Pierre Roger de Beaufort was born at Maumont, France, around 1330. His uncle, Pierre Cardinal Roger, Archbishop of Rouen, was elected pope in 1342 and took the name Clement VI. Clement VI bestowed a number of benefices upon his nephew and in 1348, created the eighteen-year-old a cardinal deacon. The young cardinal attended the University of Perugia, where he became a skilled canonist and theologian. [2]
After the death of Pope Urban V (December 1370), eighteen cardinals assembled at Avignon entered the conclave on 29 December. Cardinal Roger was unanimously elected on 30 December. [3] Though initially opposing his own election, Roger eventually accepted and took the name of Gregory XI. On 4 January 1371 he was ordained to the priesthood by the Dean of the College of Cardinals, Guy de Boulogne, and on 5 January was consecrated Bishop of Rome and crowned by the new protodeacon Rinaldo Orsini in the cathedral Notre Dame des Doms in Avignon. [4]
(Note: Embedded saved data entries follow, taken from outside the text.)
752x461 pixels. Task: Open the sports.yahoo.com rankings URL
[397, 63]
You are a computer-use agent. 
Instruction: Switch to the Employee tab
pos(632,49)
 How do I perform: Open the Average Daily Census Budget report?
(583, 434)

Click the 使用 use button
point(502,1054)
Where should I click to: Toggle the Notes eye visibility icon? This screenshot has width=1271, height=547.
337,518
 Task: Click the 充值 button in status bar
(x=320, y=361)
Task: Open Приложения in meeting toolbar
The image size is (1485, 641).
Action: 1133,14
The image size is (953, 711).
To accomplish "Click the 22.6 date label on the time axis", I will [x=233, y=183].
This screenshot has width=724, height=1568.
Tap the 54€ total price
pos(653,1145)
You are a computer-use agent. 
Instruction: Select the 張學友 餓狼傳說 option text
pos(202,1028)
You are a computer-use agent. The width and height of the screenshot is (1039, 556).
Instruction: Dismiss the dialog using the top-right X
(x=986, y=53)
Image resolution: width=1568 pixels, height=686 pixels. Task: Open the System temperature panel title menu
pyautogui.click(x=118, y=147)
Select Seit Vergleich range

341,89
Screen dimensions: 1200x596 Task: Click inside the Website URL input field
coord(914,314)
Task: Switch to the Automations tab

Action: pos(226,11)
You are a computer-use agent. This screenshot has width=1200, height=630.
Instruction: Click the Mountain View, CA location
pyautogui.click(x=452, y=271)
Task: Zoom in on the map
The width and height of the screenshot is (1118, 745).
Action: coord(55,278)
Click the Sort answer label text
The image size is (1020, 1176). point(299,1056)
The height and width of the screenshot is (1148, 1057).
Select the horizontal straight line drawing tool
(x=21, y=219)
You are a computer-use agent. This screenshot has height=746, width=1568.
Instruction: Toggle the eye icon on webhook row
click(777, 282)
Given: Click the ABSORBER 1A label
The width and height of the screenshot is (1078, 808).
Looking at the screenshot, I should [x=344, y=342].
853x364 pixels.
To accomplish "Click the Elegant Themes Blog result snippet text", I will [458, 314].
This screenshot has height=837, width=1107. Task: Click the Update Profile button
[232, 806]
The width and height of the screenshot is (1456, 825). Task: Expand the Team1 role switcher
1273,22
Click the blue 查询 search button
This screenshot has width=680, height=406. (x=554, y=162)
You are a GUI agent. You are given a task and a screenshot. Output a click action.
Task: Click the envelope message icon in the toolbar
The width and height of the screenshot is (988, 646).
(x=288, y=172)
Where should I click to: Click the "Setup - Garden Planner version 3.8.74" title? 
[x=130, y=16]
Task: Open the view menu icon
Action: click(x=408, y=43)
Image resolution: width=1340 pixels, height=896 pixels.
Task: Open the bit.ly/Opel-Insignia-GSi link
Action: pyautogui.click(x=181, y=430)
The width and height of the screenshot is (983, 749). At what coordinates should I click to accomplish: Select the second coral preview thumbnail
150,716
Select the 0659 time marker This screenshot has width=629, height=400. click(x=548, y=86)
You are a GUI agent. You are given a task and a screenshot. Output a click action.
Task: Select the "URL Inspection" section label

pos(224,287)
Immediately on his accession he attempted to reconcile the Kings of France and England, but failed. Gregory confirmed a treaty between Sicily and Naples at Villeneuve-lès-Avignon on 20 August 1372, which brought about a permanent settlement between the rival kingdoms, which were both papal fiefs. [5]
Gregory also tried to undertake a crusade due to pleas from Catherine of Siena in 1376 [6] by continuing Pope Urban V’s call for Christians to stop fighting other Christians, which Urban called for in November of 1366. [7] Efforts were also made to reform corrupt practices in the various monastic orders, such as collecting fees from persons visiting holy sites and the exhibiting of faux relics of saints. [6] Many of these acts were through the persistence of letters from Catherine of Siena.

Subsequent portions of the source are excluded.